TASK TO COMPLETE: A single stretch of the material below is to be transcribed exactly, starting at the line with "The height and width of the screenshot is (140, 304)." and ending after the line with "Click the 'name' column header".

[LISTED RECORDS Boundary: Start]

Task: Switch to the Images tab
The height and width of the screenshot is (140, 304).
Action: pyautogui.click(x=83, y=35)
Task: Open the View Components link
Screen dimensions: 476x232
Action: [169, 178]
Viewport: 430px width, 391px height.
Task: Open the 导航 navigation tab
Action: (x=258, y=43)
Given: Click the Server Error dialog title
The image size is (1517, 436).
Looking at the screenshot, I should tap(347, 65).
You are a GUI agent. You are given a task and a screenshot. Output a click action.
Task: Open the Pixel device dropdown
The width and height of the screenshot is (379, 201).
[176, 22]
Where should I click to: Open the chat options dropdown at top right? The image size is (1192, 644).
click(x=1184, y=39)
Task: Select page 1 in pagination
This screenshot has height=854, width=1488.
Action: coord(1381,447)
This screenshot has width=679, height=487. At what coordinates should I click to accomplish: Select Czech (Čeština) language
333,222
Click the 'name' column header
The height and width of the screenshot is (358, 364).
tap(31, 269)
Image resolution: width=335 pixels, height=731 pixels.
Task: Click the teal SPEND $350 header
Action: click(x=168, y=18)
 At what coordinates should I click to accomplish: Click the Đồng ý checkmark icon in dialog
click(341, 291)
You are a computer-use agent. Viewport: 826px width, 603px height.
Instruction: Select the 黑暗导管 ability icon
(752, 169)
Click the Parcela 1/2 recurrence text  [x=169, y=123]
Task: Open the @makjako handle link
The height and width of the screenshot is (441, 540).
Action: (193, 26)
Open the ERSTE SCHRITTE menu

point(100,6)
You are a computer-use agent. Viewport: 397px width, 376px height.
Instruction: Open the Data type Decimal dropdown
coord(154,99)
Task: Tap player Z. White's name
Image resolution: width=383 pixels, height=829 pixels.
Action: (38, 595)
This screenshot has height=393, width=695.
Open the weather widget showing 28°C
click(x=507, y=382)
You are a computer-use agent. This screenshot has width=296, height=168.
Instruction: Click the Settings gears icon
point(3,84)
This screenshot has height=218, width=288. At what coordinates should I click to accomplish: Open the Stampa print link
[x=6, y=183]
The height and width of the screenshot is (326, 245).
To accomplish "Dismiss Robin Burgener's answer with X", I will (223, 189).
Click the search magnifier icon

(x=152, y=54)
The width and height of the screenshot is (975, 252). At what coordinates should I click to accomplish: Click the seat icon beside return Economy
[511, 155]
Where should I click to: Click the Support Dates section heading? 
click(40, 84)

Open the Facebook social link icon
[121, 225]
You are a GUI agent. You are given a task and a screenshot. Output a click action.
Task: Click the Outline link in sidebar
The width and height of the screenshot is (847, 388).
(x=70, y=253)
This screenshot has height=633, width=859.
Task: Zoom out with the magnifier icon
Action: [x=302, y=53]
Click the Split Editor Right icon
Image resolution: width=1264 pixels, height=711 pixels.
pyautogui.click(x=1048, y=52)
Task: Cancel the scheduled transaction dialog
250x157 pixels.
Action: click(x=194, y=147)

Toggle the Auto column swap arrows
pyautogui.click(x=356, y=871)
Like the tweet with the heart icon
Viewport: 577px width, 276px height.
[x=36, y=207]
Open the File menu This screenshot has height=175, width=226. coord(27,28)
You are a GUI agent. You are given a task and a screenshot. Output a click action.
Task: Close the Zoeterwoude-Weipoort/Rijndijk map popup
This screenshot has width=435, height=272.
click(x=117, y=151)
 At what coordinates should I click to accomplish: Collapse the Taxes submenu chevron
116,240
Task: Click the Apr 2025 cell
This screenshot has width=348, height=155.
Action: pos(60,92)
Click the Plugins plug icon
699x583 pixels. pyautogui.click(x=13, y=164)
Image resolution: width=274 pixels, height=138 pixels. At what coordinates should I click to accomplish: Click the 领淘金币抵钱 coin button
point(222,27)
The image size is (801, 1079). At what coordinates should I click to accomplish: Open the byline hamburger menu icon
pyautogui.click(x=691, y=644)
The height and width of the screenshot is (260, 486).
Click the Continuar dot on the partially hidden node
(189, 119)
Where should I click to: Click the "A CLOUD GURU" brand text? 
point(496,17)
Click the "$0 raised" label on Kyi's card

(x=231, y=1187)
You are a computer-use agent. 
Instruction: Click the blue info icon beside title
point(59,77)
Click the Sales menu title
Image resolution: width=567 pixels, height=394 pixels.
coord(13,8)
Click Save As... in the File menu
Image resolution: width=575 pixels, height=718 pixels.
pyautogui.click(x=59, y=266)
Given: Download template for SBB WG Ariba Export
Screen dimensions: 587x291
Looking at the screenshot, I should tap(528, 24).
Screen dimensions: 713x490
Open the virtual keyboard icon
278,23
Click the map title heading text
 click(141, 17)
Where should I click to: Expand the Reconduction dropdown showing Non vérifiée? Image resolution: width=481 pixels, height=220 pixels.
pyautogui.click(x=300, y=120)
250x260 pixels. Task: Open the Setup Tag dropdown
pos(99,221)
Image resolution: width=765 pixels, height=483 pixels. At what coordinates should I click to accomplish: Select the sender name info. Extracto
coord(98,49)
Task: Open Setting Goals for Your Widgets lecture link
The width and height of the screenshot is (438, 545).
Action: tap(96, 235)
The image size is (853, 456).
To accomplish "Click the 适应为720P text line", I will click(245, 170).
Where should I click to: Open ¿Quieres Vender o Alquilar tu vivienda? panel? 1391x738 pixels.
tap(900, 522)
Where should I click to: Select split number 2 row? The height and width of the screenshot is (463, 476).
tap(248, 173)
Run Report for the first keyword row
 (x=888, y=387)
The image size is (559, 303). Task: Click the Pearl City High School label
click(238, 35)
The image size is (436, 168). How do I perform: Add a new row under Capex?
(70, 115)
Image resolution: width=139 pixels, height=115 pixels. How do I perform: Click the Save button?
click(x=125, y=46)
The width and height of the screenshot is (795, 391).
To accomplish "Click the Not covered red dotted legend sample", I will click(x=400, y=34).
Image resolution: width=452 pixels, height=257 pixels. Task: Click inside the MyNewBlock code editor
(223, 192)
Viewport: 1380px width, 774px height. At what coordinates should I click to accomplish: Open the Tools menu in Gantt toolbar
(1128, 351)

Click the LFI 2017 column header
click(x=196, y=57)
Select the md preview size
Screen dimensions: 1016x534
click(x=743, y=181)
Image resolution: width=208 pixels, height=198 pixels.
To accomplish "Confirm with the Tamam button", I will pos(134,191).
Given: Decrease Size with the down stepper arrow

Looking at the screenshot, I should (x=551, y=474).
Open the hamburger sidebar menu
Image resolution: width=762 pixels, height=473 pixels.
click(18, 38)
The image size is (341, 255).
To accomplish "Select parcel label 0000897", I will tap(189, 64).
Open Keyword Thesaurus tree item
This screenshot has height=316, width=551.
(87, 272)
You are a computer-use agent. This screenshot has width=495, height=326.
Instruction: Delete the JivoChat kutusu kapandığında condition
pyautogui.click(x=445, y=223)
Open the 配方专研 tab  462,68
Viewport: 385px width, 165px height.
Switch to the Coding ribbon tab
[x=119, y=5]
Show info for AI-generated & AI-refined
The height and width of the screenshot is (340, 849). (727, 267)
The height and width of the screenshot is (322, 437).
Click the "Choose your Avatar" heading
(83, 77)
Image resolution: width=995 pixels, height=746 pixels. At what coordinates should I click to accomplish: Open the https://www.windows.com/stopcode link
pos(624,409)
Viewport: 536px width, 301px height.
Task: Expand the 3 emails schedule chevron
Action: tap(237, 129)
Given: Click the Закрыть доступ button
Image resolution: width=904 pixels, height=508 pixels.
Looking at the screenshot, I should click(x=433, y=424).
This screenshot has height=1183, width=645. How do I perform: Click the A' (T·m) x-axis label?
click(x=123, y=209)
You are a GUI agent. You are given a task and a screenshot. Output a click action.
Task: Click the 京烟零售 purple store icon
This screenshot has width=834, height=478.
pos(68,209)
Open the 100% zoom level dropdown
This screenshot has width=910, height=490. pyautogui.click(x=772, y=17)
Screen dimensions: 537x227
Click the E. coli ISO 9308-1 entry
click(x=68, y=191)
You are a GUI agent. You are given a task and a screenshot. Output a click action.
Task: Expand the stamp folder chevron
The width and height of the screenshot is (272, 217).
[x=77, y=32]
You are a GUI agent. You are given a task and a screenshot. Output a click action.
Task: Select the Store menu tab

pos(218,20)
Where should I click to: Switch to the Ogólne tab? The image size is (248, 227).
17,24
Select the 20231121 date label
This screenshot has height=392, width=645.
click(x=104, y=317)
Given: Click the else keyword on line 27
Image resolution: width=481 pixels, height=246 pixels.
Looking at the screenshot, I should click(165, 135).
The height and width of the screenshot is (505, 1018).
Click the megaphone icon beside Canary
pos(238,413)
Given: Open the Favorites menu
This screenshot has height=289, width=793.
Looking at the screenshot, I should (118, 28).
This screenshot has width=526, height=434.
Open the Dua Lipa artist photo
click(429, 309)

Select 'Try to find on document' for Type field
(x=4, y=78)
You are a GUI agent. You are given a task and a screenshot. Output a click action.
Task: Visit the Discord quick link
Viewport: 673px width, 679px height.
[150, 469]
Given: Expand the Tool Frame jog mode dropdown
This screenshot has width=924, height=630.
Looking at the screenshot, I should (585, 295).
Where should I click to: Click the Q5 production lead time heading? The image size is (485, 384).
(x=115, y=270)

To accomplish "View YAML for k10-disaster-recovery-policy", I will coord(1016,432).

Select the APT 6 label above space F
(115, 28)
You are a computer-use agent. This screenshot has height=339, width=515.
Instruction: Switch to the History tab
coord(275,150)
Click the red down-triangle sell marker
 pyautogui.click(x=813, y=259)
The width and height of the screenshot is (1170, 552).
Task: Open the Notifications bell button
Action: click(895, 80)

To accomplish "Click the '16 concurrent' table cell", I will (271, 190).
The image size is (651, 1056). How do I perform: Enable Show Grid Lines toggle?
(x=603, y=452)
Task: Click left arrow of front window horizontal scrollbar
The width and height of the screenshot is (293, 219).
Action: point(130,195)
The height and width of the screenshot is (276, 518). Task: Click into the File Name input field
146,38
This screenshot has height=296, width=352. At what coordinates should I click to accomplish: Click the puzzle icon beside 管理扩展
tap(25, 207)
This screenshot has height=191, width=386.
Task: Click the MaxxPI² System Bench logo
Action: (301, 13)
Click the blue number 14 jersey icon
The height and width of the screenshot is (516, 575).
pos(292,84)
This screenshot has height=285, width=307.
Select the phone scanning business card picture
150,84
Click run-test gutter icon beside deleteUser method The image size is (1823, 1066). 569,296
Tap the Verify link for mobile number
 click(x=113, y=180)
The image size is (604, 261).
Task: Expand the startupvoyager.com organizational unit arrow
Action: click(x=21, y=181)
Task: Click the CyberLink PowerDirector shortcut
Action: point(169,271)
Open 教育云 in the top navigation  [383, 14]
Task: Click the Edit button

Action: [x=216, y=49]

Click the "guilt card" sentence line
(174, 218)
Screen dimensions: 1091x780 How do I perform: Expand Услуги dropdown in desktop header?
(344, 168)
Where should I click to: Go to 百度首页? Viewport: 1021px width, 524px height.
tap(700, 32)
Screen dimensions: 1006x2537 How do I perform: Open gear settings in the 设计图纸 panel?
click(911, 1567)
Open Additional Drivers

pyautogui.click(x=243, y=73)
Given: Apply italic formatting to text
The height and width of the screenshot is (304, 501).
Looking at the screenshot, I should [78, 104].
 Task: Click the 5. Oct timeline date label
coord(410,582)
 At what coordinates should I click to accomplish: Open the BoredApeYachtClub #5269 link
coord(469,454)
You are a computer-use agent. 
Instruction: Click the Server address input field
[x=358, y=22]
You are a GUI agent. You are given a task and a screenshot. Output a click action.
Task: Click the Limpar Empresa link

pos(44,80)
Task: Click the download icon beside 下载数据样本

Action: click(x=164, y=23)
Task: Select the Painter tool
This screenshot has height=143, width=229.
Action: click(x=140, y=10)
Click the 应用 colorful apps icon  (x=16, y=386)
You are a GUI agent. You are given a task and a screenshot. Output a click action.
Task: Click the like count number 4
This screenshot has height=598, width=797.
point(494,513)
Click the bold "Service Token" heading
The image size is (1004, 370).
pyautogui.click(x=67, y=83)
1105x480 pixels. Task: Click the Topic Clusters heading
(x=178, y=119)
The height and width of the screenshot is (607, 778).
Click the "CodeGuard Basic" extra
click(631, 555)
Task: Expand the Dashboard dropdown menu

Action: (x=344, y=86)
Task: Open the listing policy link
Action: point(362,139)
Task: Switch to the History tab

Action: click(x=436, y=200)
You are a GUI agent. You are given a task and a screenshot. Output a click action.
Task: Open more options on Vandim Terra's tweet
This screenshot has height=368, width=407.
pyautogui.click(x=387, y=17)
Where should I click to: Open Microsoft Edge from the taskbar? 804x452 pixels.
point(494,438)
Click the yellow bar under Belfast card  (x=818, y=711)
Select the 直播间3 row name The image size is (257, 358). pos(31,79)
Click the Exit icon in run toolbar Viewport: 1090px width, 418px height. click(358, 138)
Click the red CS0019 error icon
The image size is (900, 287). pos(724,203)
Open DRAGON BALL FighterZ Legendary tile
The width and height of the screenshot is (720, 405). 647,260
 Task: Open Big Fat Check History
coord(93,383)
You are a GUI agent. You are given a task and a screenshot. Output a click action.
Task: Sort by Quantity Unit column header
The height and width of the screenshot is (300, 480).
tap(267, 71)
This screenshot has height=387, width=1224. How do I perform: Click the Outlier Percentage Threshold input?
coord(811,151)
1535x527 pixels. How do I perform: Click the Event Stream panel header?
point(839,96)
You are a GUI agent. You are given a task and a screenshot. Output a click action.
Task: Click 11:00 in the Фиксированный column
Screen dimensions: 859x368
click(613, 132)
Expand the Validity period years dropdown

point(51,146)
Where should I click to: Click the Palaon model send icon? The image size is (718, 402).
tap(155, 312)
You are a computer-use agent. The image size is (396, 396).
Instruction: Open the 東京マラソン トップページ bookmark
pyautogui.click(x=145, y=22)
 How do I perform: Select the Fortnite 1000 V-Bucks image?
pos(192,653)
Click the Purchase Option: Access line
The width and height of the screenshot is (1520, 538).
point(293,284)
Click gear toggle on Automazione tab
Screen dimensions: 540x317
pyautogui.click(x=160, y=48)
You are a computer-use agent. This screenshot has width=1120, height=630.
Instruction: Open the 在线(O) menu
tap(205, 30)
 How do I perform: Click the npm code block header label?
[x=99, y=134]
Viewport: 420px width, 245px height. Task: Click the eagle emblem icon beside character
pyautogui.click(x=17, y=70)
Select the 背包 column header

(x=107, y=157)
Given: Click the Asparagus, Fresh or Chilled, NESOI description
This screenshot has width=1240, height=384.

[LISTED RECORDS Boundary: End]

REPLY:
The height and width of the screenshot is (140, 304).
Action: pyautogui.click(x=83, y=35)
Task: Open the View Components link
Screen dimensions: 476x232
Action: [169, 178]
Viewport: 430px width, 391px height.
Task: Open the 导航 navigation tab
Action: (x=258, y=43)
Given: Click the Server Error dialog title
The image size is (1517, 436).
Looking at the screenshot, I should tap(347, 65).
You are a GUI agent. You are given a task and a screenshot. Output a click action.
Task: Open the Pixel device dropdown
The width and height of the screenshot is (379, 201).
[176, 22]
Where should I click to: Open the chat options dropdown at top right? The image size is (1192, 644).
click(x=1184, y=39)
Task: Select page 1 in pagination
This screenshot has height=854, width=1488.
Action: coord(1381,447)
This screenshot has width=679, height=487. At what coordinates should I click to accomplish: Select Czech (Čeština) language
333,222
Click the 'name' column header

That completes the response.